Comparing Traditional Negotiation & Collaborative Approach
The conversation has turned to cohabiting together or at the other end, to separating. How do you decide which way of processing all the family legal issues will work best for both of you? Alone or with your lawyer present? Do you want to participate or remain in the shadows?
The bottom line:
- Both processes are forms of family law negotiation: both require you to give instructions to your lawyer based on your lawyer explaining to you your rights and obligations in the context of your family‘s circumstances. You will always make the final decision once being fully informed.
- The negotiation process begins when your retained legal counsel sends a letter introducing himself /herself to your spouse directly or to his / her counsel if one has already been retained. The collaborative process begins with a phone call between the lawyers once each spouse has retained a collaboratively trained lawyer.
- A collaboratively trained lawyer has taken a week-long training course and will be committed to ongoing upgrading skills development. A traditional negotiation lawyer may have taken some continuing education courses as there is no universal mandatory program of study required.
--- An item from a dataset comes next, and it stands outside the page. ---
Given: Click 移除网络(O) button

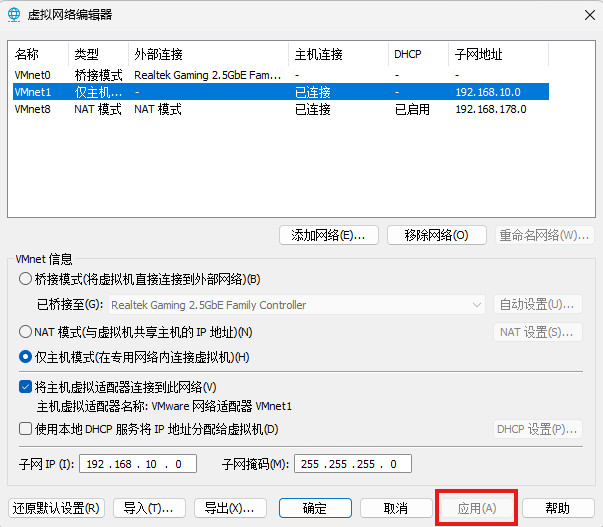Looking at the screenshot, I should (436, 235).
- Entrenchment in your position costs money and no one – not even the children or your business – wins. Flexibility opens doors, understanding, and good options.
- The focus is a mutually beneficial durable settlement. If it isn’t mutually beneficial it runs a high risk of being set aside when one partner of spouse decides to contest the terms.
- Careful what you wish for. Respect that there are a lot of questions and decisions to make before your comprehensive picture can be presented as a resolution. Changing your mind midway may lead to mistrust and duplication of effort as well as an increase in anticipated costs.
- Written correspondence creates a record of each spouse’s position: letters between counsel in traditional negotiation and progress notes provided for decisions and next steps confirmed at a group settlement meeting.
- Be wary of the prepared agreement being present to you from your spouse or partner before complete financial disclosure is exchanged between you. In the collaborative approach, disclosure is done face to face with full discussion by the spouses with the involvement of counsel. In the traditional negotiation process, it may be done in a four-way meeting or by sending materials by courier to your lawyer’s office. There is rarely an opportunity to ask questions directly to the owner of the documents.
- Traditional negotiation is ‘position-based’: state your position and hold to it. The collaborative approach is ‘interest-based’ and asks spouses to openly share with each other their needs, wants and desires for the future.
- Settlement discussions require by their very nature that all discussions are confidential. However, in the collaborative approach lawyers cannot be compelled as witnesses to those discussions as a term of the participation agreement signed by the spouses and their legal representatives in the event the matter becomes contested. This is not the case in the negotiation process.
What’s in common?
- Both are private processes and take place in your lawyers’ offices or through his or her office. They can be used for the negotiation of a cohabitation agreement, marriage contract or separation agreement between partners and spouses.
- Meeting the full financial disclosure legal requirement may include formal valuations of the business and property, documenting foreign ownership held by a non–spouse or investigating a beneficial interest acquired after marriage.
- Identifying and considering tax issues are often an important consideration in both the traditional negotiation and collaborative law processes.
- Independent legal advice for each spouse ensures that each understands the nature and consequences of the terms of the contract.
- If no agreement is reached, the matter may go to mediation, arbitration, or court. Today, many family law lawyers focus on settlement focused approaches and choose not to litigate matters in court. There are other family law lawyers who only do litigation and will not accept clients who wish to negotiate a balanced resolution.